■ **WRITTEN TASK**:
Reproduce the data from the line containing "The height and" up to and including the line containing "(x=78, y=39)", swapping "yellow" for "green" and keeping everything else identical.

■ **THE DATA**:
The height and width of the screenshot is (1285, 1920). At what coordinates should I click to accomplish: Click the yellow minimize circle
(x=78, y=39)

---

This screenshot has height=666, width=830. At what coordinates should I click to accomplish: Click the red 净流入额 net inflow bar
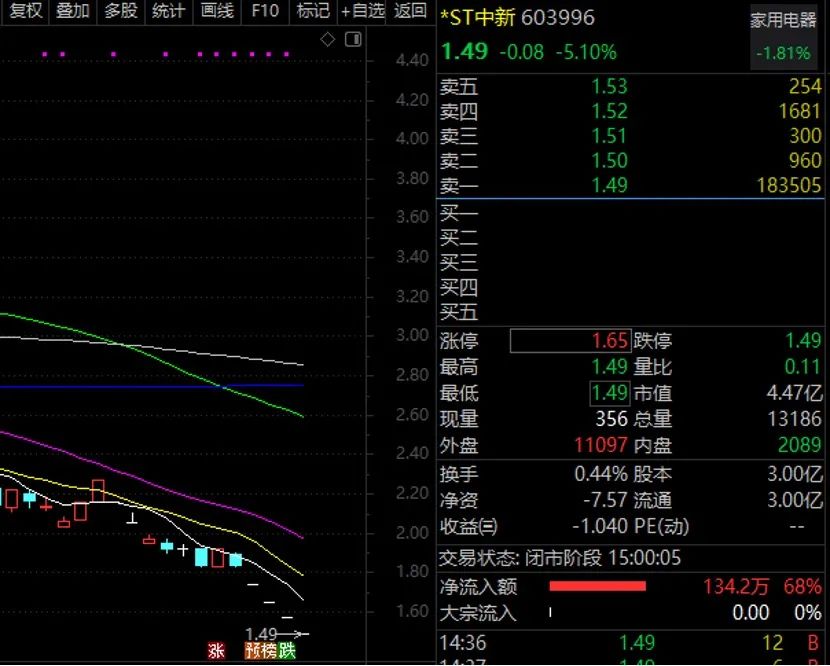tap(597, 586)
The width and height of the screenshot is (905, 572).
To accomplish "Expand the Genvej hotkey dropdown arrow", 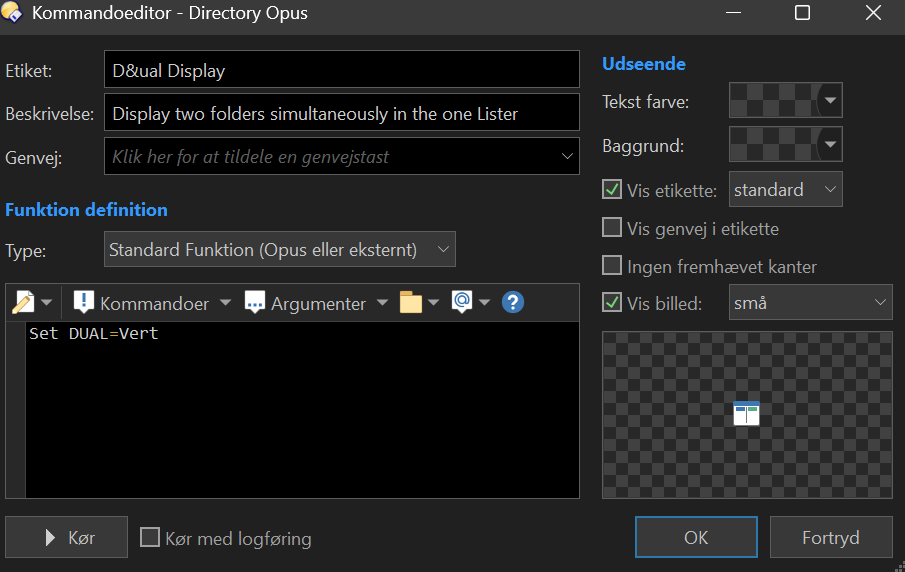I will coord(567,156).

■ **SOLUTION TO THIS TASK**:
The height and width of the screenshot is (1285, 1920). At what coordinates should I click to accomplish: Click the green minimize circle
(x=78, y=39)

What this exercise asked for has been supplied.